Item-finding records
——————
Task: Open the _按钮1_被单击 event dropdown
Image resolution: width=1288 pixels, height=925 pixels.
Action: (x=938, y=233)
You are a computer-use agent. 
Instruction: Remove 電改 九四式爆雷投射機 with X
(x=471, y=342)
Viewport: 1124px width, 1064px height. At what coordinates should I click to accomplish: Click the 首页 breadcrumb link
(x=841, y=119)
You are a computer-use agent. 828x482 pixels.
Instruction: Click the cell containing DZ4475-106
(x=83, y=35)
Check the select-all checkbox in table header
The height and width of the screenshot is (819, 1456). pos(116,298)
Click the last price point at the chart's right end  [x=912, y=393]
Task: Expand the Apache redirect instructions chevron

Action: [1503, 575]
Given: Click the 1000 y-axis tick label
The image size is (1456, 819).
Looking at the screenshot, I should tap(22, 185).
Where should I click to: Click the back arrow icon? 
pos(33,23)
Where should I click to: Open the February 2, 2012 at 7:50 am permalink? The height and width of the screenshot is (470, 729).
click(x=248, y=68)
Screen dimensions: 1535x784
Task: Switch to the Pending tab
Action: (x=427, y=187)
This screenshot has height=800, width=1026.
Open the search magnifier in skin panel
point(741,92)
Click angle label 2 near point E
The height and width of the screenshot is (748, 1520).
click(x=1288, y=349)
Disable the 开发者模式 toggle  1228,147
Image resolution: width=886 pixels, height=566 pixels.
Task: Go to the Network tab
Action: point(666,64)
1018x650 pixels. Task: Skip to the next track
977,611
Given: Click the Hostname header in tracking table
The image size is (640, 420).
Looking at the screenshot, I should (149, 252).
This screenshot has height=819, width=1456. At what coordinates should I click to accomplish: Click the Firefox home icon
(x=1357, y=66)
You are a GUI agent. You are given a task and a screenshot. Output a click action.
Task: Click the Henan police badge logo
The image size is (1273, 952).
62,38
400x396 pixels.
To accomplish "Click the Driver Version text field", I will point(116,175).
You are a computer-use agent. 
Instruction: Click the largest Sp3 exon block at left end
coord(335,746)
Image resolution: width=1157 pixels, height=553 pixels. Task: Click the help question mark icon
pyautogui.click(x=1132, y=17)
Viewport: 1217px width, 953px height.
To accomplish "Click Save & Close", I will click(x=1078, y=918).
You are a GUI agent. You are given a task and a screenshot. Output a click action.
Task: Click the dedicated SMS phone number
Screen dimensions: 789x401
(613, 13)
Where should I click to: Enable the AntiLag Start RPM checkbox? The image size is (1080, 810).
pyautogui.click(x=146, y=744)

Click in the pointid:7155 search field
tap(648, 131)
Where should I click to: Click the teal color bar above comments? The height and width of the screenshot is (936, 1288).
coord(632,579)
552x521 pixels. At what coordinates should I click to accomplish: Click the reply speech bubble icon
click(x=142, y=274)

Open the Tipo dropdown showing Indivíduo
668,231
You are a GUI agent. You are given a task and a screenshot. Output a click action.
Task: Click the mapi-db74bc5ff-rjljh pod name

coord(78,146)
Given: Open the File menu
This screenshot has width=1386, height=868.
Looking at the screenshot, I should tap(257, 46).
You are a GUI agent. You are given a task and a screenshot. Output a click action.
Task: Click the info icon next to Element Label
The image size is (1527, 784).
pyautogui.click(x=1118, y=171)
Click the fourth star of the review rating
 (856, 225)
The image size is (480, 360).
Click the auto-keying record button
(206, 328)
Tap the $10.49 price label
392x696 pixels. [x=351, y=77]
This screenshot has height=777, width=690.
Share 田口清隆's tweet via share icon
——————
The exercise: Rewrite the records, switching every "Where should I click to" to "Where do I click to" and leaving everything else unchanged.

Result of this task:
Task: Open the _按钮1_被单击 event dropdown
Image resolution: width=1288 pixels, height=925 pixels.
Action: (x=938, y=233)
You are a computer-use agent. 
Instruction: Remove 電改 九四式爆雷投射機 with X
(x=471, y=342)
Viewport: 1124px width, 1064px height. At what coordinates should I click to accomplish: Click the 首页 breadcrumb link
(x=841, y=119)
You are a computer-use agent. 828x482 pixels.
Instruction: Click the cell containing DZ4475-106
(x=83, y=35)
Check the select-all checkbox in table header
The height and width of the screenshot is (819, 1456). pos(116,298)
Click the last price point at the chart's right end  [x=912, y=393]
Task: Expand the Apache redirect instructions chevron

Action: [1503, 575]
Given: Click the 1000 y-axis tick label
The image size is (1456, 819).
Looking at the screenshot, I should tap(22, 185).
Where do I click to: Click the back arrow icon? 
pos(33,23)
Where do I click to: Open the February 2, 2012 at 7:50 am permalink? The height and width of the screenshot is (470, 729).
click(x=248, y=68)
Screen dimensions: 1535x784
Task: Switch to the Pending tab
Action: (x=427, y=187)
This screenshot has height=800, width=1026.
Open the search magnifier in skin panel
point(741,92)
Click angle label 2 near point E
The height and width of the screenshot is (748, 1520).
click(x=1288, y=349)
Disable the 开发者模式 toggle  1228,147
Image resolution: width=886 pixels, height=566 pixels.
Task: Go to the Network tab
Action: point(666,64)
1018x650 pixels. Task: Skip to the next track
977,611
Given: Click the Hostname header in tracking table
The image size is (640, 420).
Looking at the screenshot, I should (149, 252).
This screenshot has height=819, width=1456. At what coordinates should I click to accomplish: Click the Firefox home icon
(x=1357, y=66)
You are a GUI agent. You are given a task and a screenshot. Output a click action.
Task: Click the Henan police badge logo
The image size is (1273, 952).
62,38
400x396 pixels.
To accomplish "Click the Driver Version text field", I will point(116,175).
You are a computer-use agent. 
Instruction: Click the largest Sp3 exon block at left end
coord(335,746)
Image resolution: width=1157 pixels, height=553 pixels. Task: Click the help question mark icon
pyautogui.click(x=1132, y=17)
Viewport: 1217px width, 953px height.
To accomplish "Click Save & Close", I will click(x=1078, y=918).
You are a GUI agent. You are given a task and a screenshot. Output a click action.
Task: Click the dedicated SMS phone number
Screen dimensions: 789x401
(613, 13)
Where do I click to: Enable the AntiLag Start RPM checkbox? The image size is (1080, 810).
pyautogui.click(x=146, y=744)

Click in the pointid:7155 search field
tap(648, 131)
Where do I click to: Click the teal color bar above comments? The height and width of the screenshot is (936, 1288).
coord(632,579)
552x521 pixels. At what coordinates should I click to accomplish: Click the reply speech bubble icon
click(x=142, y=274)

Open the Tipo dropdown showing Indivíduo
668,231
You are a GUI agent. You are given a task and a screenshot. Output a click action.
Task: Click the mapi-db74bc5ff-rjljh pod name

coord(78,146)
Given: Open the File menu
This screenshot has width=1386, height=868.
Looking at the screenshot, I should tap(257, 46).
You are a GUI agent. You are given a task and a screenshot. Output a click action.
Task: Click the info icon next to Element Label
The image size is (1527, 784).
pyautogui.click(x=1118, y=171)
Click the fourth star of the review rating
 (856, 225)
The image size is (480, 360).
Click the auto-keying record button
(206, 328)
Tap the $10.49 price label
392x696 pixels. [x=351, y=77]
This screenshot has height=777, width=690.
Share 田口清隆's tweet via share icon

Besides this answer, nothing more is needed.